Transport is about choices. Photo by Mikael Colville-Andersen.

“Those who can, build.” – Robert Moses

Zhou Enlai’s response to the question, “What were the effects of the French Revolution?” was famously (though debatably), “Too soon to say.” Robert Moses’ effect on the history of planning is similarly dubious.

Moses’ audacity, to even propose expressways across America’s most bejeweled urban landscape, sparked the works of Jane Jacobs and the movement to save American cities from their imminent highway-laden death. The efforts to fight against the highway broadly failed in the US. Hell, even Jacobs moved to Toronto.

While some urban freeways have been deconstructed (re, the Embarcadero Freeway ) the bigger opportunities for the future of transportation – and the land use that follows it – are in the developing world.

One less-LOMAX later, Greenwich Village and its unapologetic pedestrian, chic, gentrified, grit and prep stands as the most fabulous example of preventing the devastation of the private vehicle and the infrastructure that favors (read, supports) it. Jacobs’ work is a testament to urban activism and allows transport planners to see the point of what they do.

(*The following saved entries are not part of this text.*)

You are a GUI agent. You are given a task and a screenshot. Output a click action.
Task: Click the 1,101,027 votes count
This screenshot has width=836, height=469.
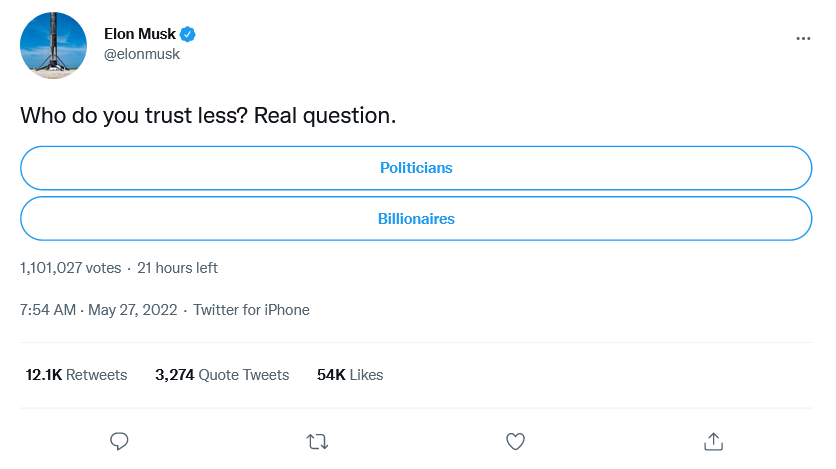70,268
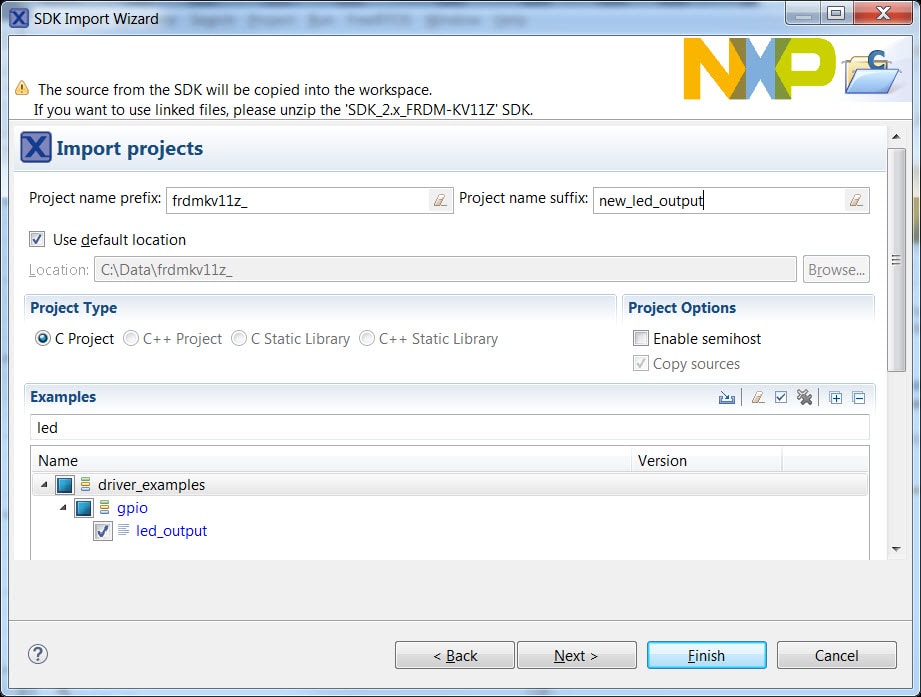Click the import-from-XML icon in the Examples toolbar
The width and height of the screenshot is (921, 697).
pos(727,398)
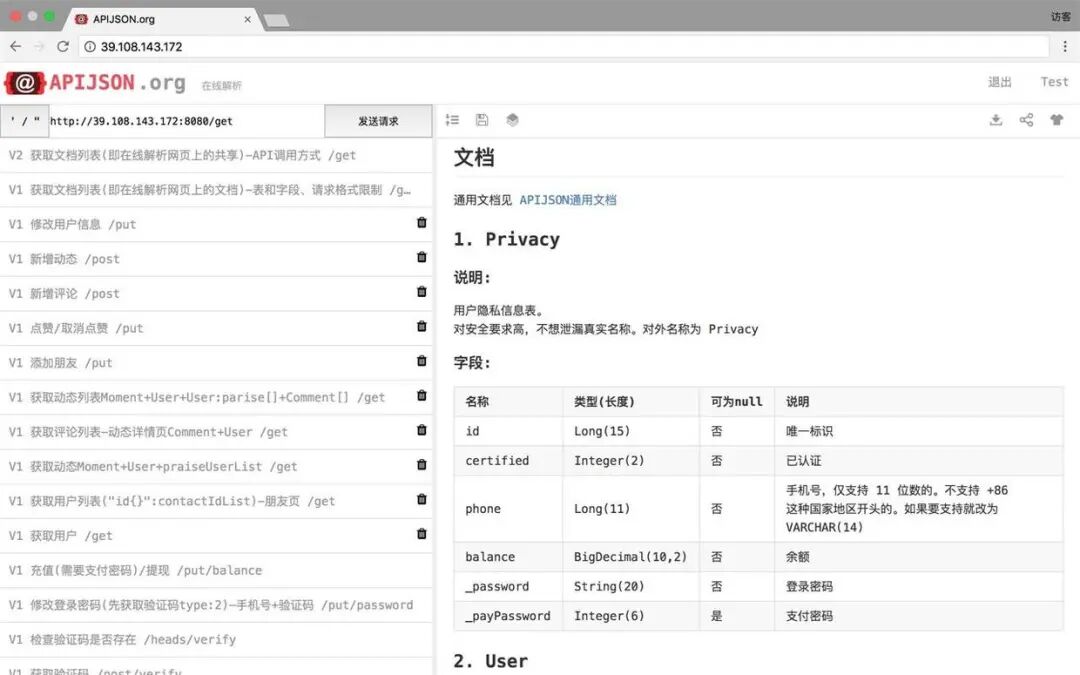The height and width of the screenshot is (675, 1080).
Task: Click the reload icon in the browser toolbar
Action: tap(64, 46)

Is it to move cars? Is it to move feet across pavement? Transport, according to this blogger, is less about movement and more about placement. Where something is placed (a bike lane, a park, a condo complex, a “lovable object”) determines the movement in and around it. The choice for planners, citizen activists, politicians, technocrats and voters alike is where do we place people?

What choice do we as young folks have? Is the planning of highways and use of personal automobiles a choice? Is it ours? Obviously.